## Exercise passage

Segment Open

Learn all About Student Loan Debt Consolidation & Your Other Options

The average college student graduates with more than $20,000 in student loan debt, but many carry much more. For students continuing on to professional or graduate school, or those who attend private schools, the tally can top $150,000.

Student loan debt repayment cannot be avoided through bankruptcy, except in rare circumstances, but there are several ways to take the sting out of the monthly bill. Below are some tips and tactics to pay off student loan debt.

Pre-Pay Student Loan Debt

If possible, repay some of your student debt before you graduate or your interest deferral period ends. Early payments for subsidized loans are applied to the principal, which reduces both your principal balance and the interest you pay over the life of the loan. Payments toward unsubsidized loans are first applied to accrued interest, but that can also reduce the life of the loan and save you money in the end.

Consolidate Student Loans to Create New Payment Options

Federal student loans issued before July 1, 2006 have variable rates, which means the interest rate resets annually on June 30. Federal loans issued after that date have a fixed interest rate.

Segment Closed

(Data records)

Segment Open

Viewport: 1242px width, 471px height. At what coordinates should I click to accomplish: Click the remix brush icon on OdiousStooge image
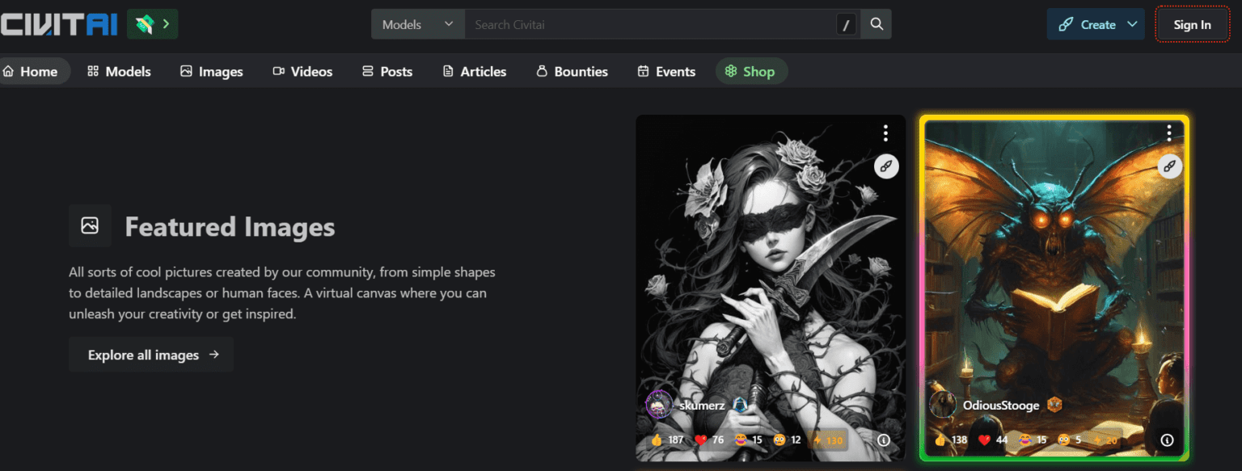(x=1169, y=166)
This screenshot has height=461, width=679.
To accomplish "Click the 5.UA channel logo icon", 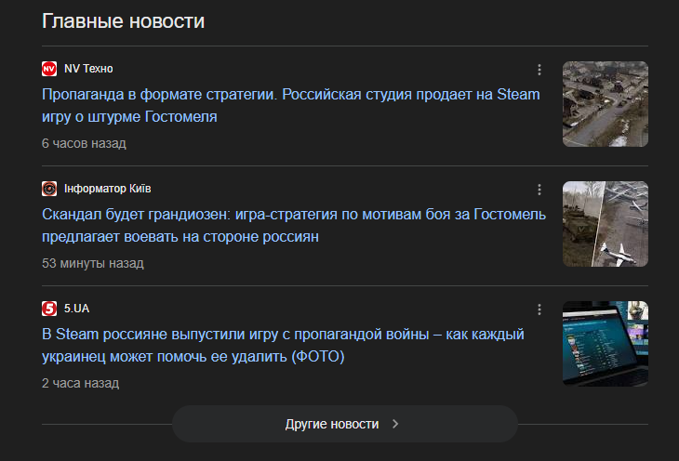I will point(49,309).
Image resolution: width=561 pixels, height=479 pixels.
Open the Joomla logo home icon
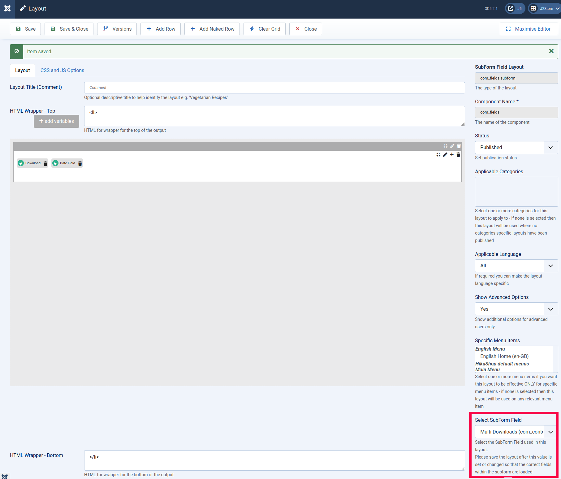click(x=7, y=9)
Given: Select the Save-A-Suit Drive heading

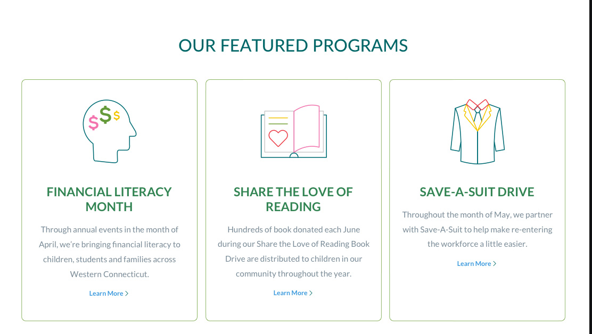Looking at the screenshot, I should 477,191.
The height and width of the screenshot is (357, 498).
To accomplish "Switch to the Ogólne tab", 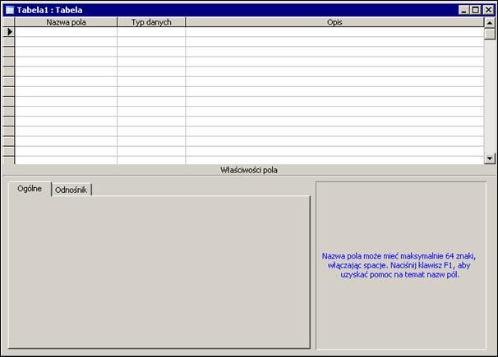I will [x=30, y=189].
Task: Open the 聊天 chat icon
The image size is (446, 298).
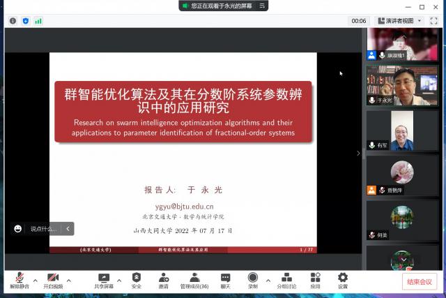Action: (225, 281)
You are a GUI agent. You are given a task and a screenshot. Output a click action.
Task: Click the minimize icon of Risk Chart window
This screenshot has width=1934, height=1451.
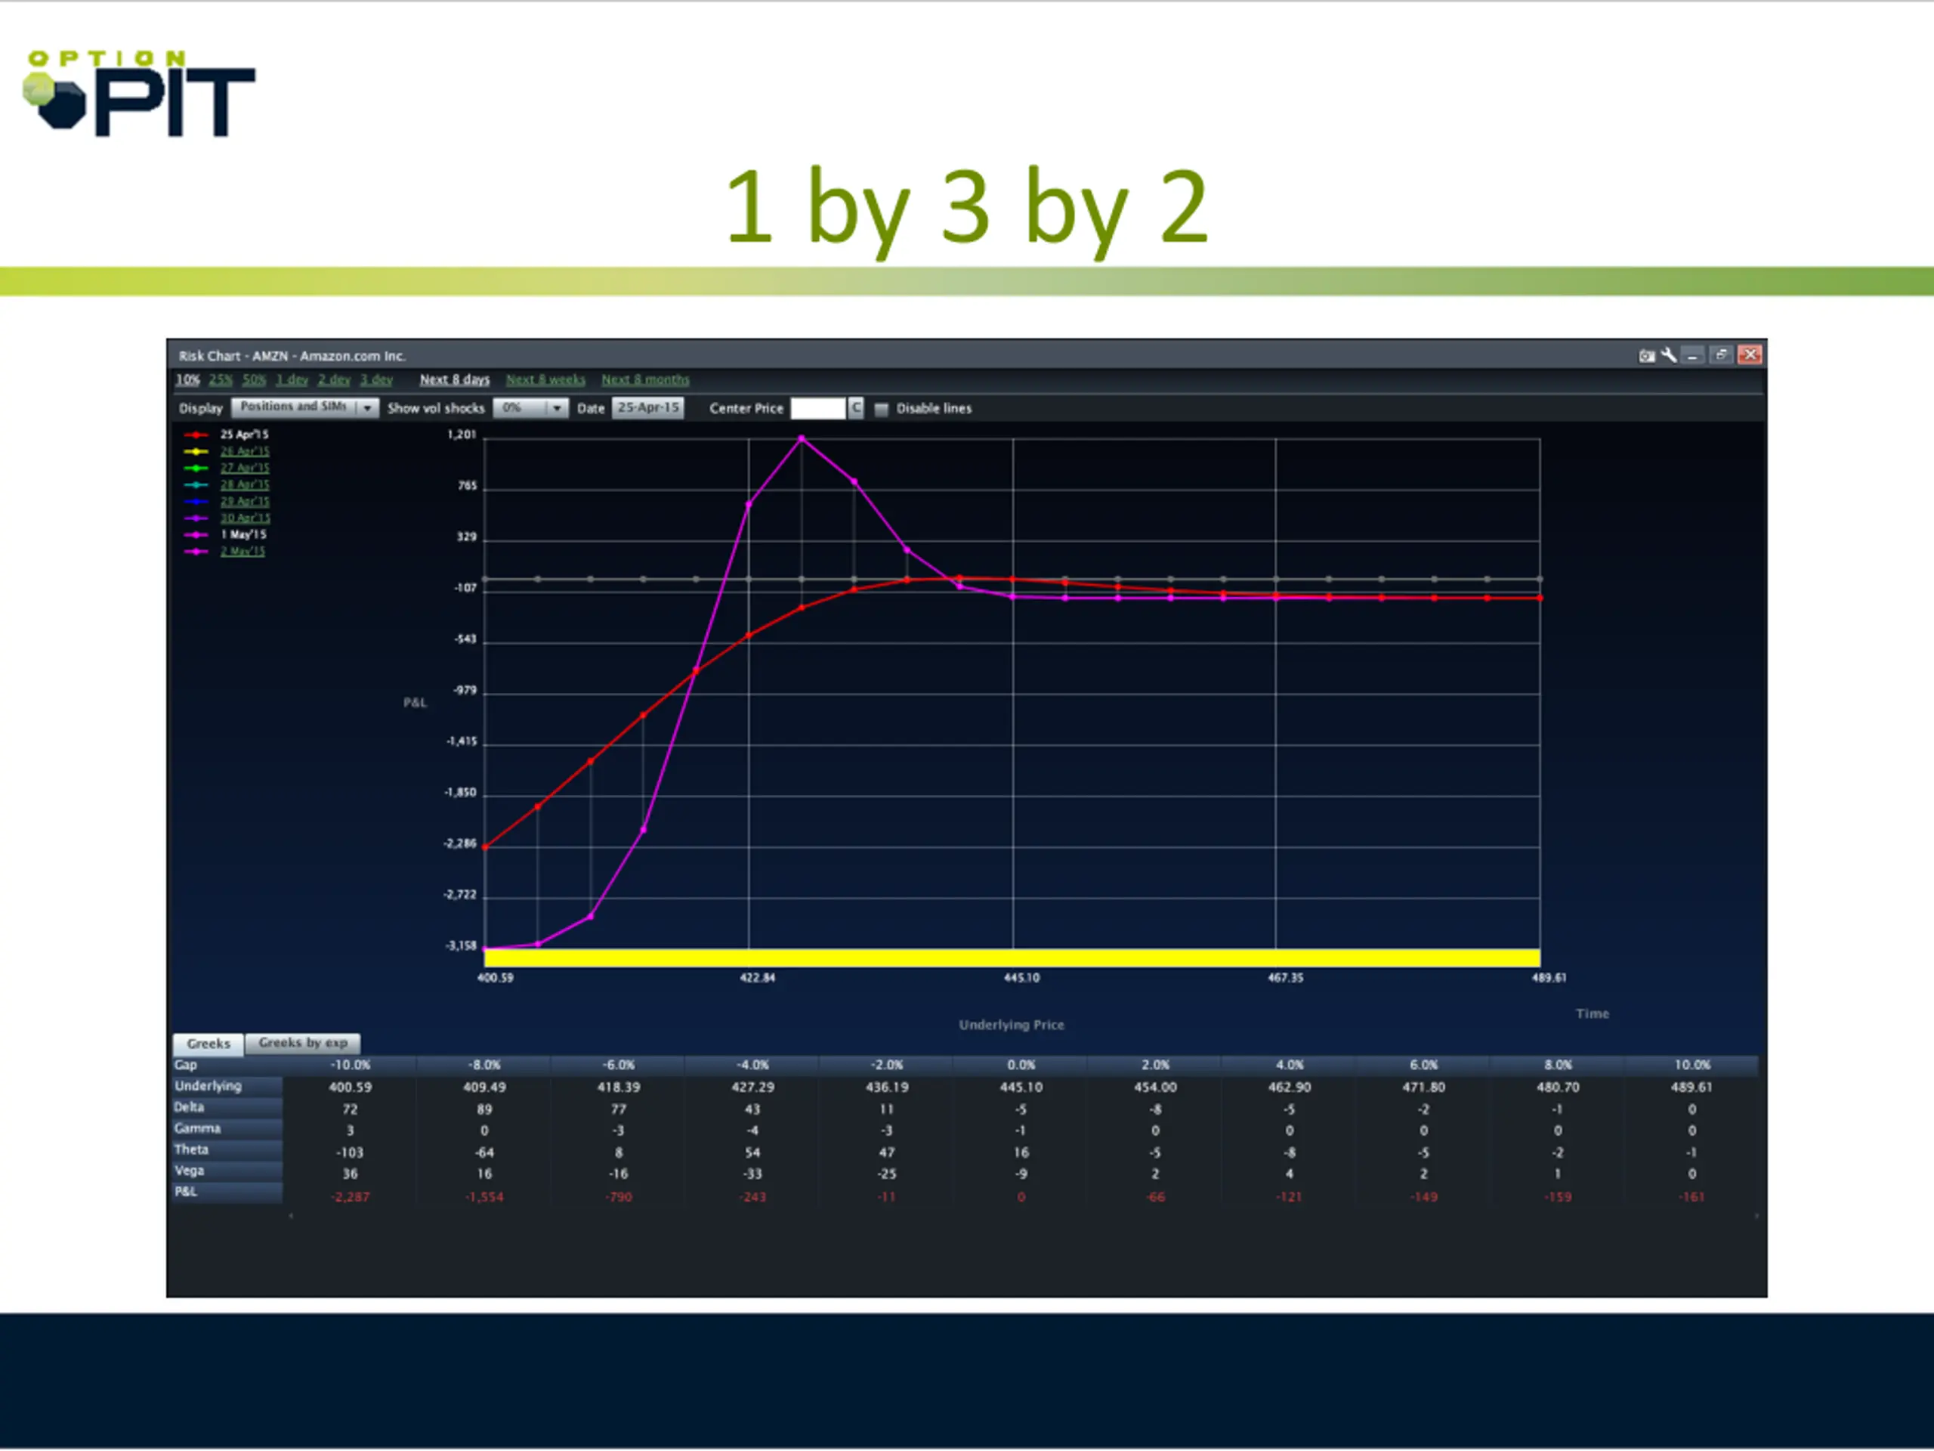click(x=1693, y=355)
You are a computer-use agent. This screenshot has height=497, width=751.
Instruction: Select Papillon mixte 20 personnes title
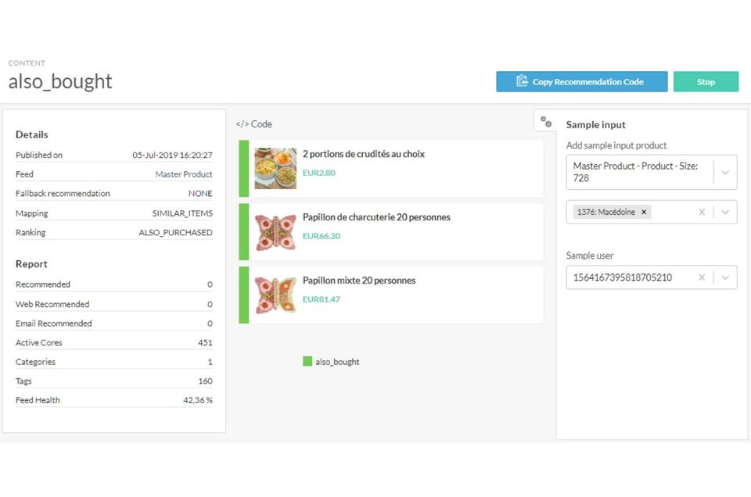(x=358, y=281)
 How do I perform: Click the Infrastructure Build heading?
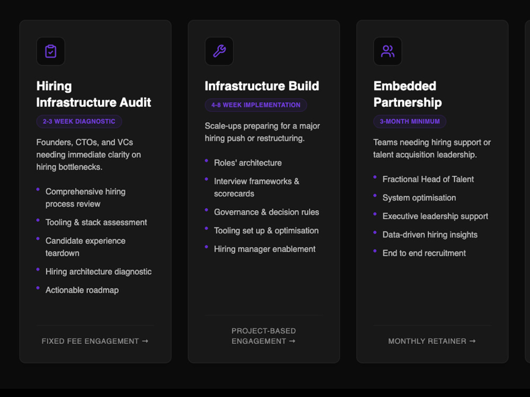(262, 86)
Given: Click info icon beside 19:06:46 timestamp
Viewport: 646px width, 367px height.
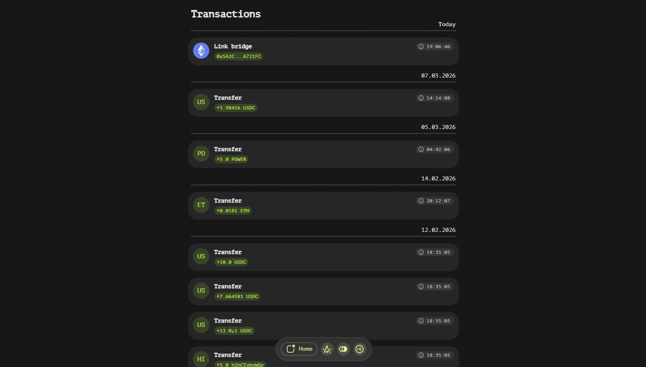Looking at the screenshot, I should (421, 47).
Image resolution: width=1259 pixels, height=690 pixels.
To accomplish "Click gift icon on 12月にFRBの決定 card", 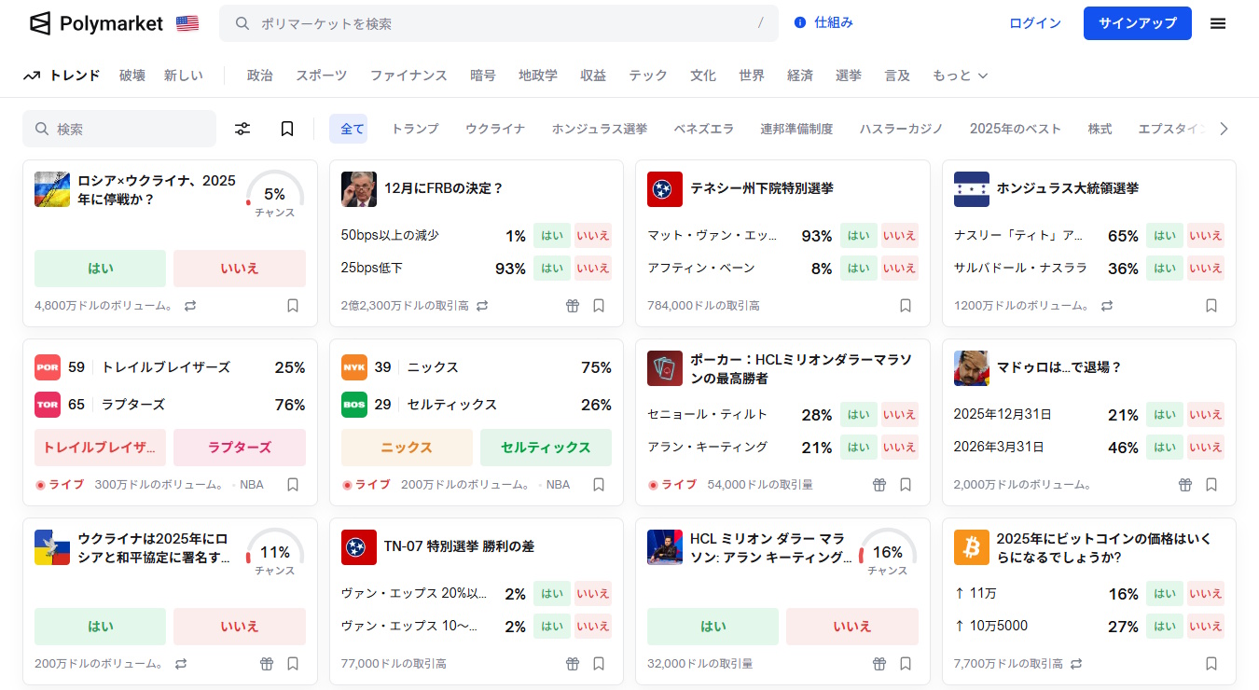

Segment Closed

## Required tasks
1 > Return the portion of the student loan article between "If possible, repay" and "in the end.", inclusive, copied without any changes.
2 > Condense the paragraph of the student loan article that begins "If possible, repay some of your student debt" into a short bulleted list that keeps its main facts.

## Your responses
1 >
If possible, repay some of your student debt before you graduate or your interest deferral period ends. Early payments for subsidized loans are applied to the principal, which reduces both your principal balance and the interest you pay over the life of the loan. Payments toward unsubsidized loans are first applied to accrued interest, but that can also reduce the life of the loan and save you money in the end.

2 >
- Pay down some student debt before graduating or before the interest deferral period ends.
- On subsidized loans, early payments go to the principal, which lowers both the balance and the total interest paid.
- On unsubsidized loans, payments go first to accrued interest. This can still shorten the loan and save money.